Suatu sore, saat suasana di pos sedang tenang dan para prajurit sedang beristirahat sejenak, Alya melihat ada kesempatan emas. Dimas sedang rapat di ruang komando dengan beberapa perwira lain, dan pintunya tertutup rapat. Penjaga di depan ruangannya sedang sibuk membantu mengangkut perbekalan. Pikiran investigatifnya kembali berputar. Ia tahu ada satu desa kecil di balik bukit yang sering disebut-sebut warga sebagai tempat yang paling menderita dampak tambang, namun paling jarang dikunjungi aparat.
Di sanalah ia mungkin bisa mendapatkan kesaksian paling jujur dan bukti paling kuat.
Hanya sebentar saja. Cuma wawancara Bu Lina, wanita tua yang kemarin datang ke sini membawa keluhan. Pasti tidak ada yang tahu. Cuma sebenatar saja, Dimas, setelah itu aku akan kembali ke posko. Batin Alya meyakinkan diri sendiri.

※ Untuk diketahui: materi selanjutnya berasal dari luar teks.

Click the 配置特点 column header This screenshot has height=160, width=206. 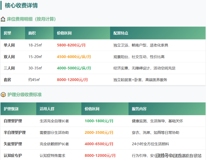click(x=121, y=33)
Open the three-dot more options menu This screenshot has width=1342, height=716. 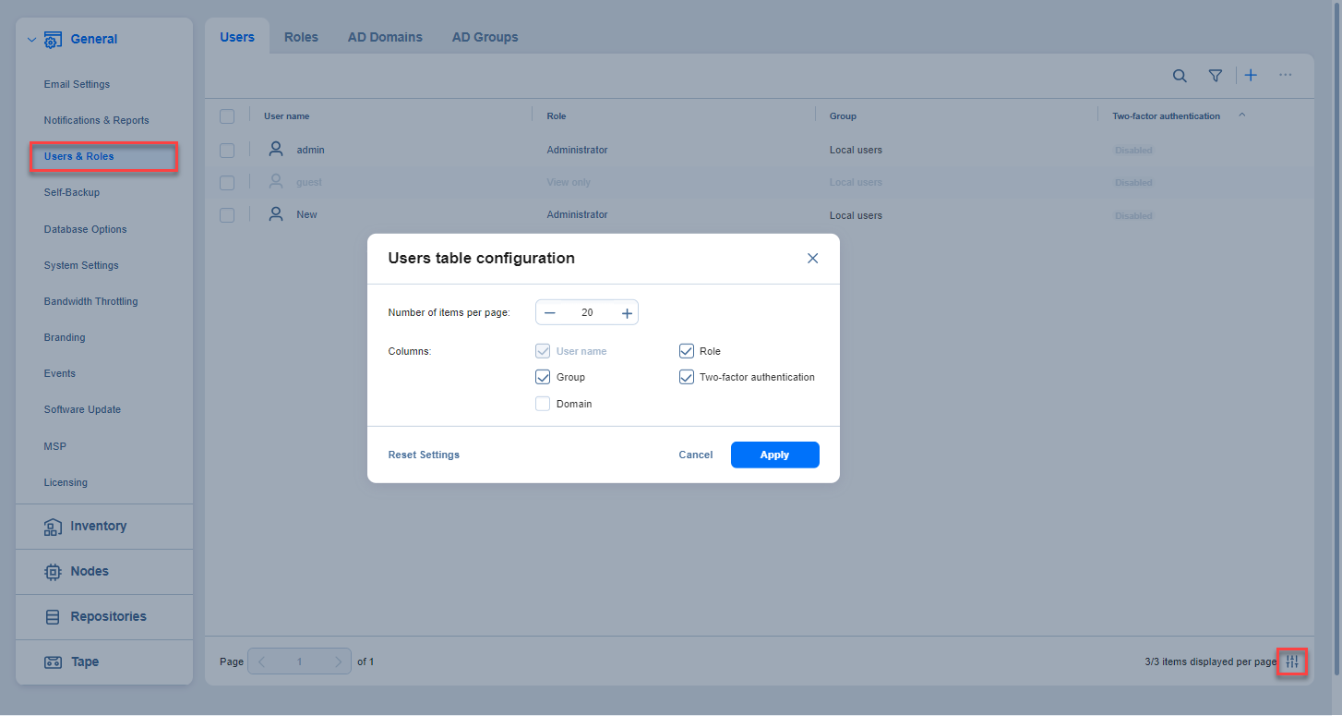(1285, 76)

Rasa ingin tahu dan idealismenya kembali menguasai akal sehatnya. Ia menyelinap keluar lewat celah pagar belakang yang tidak dijaga ketat, berjalan cepat menjauh dari pos militer, menembus jalan setapak di antara semak belukar dan pohon-pohon kering. Udara sore itu terasa lembab dan berat, langit mulai berubah warna menjadi oranye kemerahan yang suram. Semenjak deep talk dengan Dimas kemarin malam, Alya bertekad kalau hari ini ia harus mencari sesuatu yang mengganjal di hati dan dipikirannya semalam.
Alya sampai di gubuk tua milik Bu Lina. Wanita tua itu menyambutnya dengan wajah ketakutan namun juga penuh harap. Mereka berbicara lama, Alya mencatat setiap kata, setiap keluhan, dan setiap cerita tentang sungai yang mati, ternak yang mati keracunan, dan tanah yang tidak lagi bisa menanam apa pun.
Bu Lina juga bercerita tentang orang-orang asing yang sering lewat malam-malam, membawa barang-barang berharga, dan bertemu dengan orang berseragam.
“Kemarin, Nona, ada mobil hitam masuk ke sana,” bisik Bu Lina sambil menunjuk ke arah lembah tersembunyi di balik bukit batu besar, “mereka bertemu dengan orang-orang dari kota, ada Pak Darmadi sendiri, dan ada juga perwira tinggi dari markas besar. Saya lihat sendiri dari balik jendela gubuk saya.”
Jantung Alya berdegup kencang. Ini dia. Ini bukti besar yang ia cari. Bukti bahwa konspirasi ini sampai ke tingkat yang lebih tinggi lagi.
“Di mana tempat itu, Bu? Bolehkah Ibu tunjukkan jalannya?” tanya Alya bersemangat, kamera di tangannya sudah siap.
Dengan ragu-ragu, Bu Lina menuntunnya berjalan menyusuri jalan sempit yang tertutup rimbunan semak berduri, sampai ke pinggiran tebing kecil yang menghadap ke sebuah lembah tersembunyi yang tertutup rapat oleh pepohonan lebat. Dari tempat persembunyian itu, Alya bisa melihat dengan jelas di bawah sana.
Ada sebuah kendaraan mewah berwarna hitam terparkir di tanah lapang. Ada Pak Darmadi—pria kaya raya pemilik perusahaan yang menjadi tersangka utama, sedang berdiri sambil merokok, dan berbicara santai dengan dua orang berseragam militer dengan pangkat tinggi yang tidak pernah Alya lihat di pos Dimas.
Di sekeliling mereka, ada beberapa orang bersenjata lengkap yang sama persis dengan orang-orang yang menyerang pos beberapa hari lalu. Alya menahan napas, tangannya gemetar hebat saat menaikkan kamera. Lensa panjangnya memperjelas wajah-wajah itu. Ia harus memotret ini. Ini adalah bukti kunci. Ini akan membongkar segalanya.
Namun, saat ia sedang memotret, tanpa sengaja kakinya menginjak ranting kering yang tersembunyi di balik rumput tinggi.
KREK!
Suara itu terdengar sangat nyaring di keheningan lembah itu. Percakapan di bawah sana langsung terhenti. Semua kepala menoleh serentak ke arah tebing tempat Alya bersembunyi. Mata Pak Darmadi menyipit tajam, senyumnya lenyap seketika, digantikan oleh sorot mata dingin dan mematikan.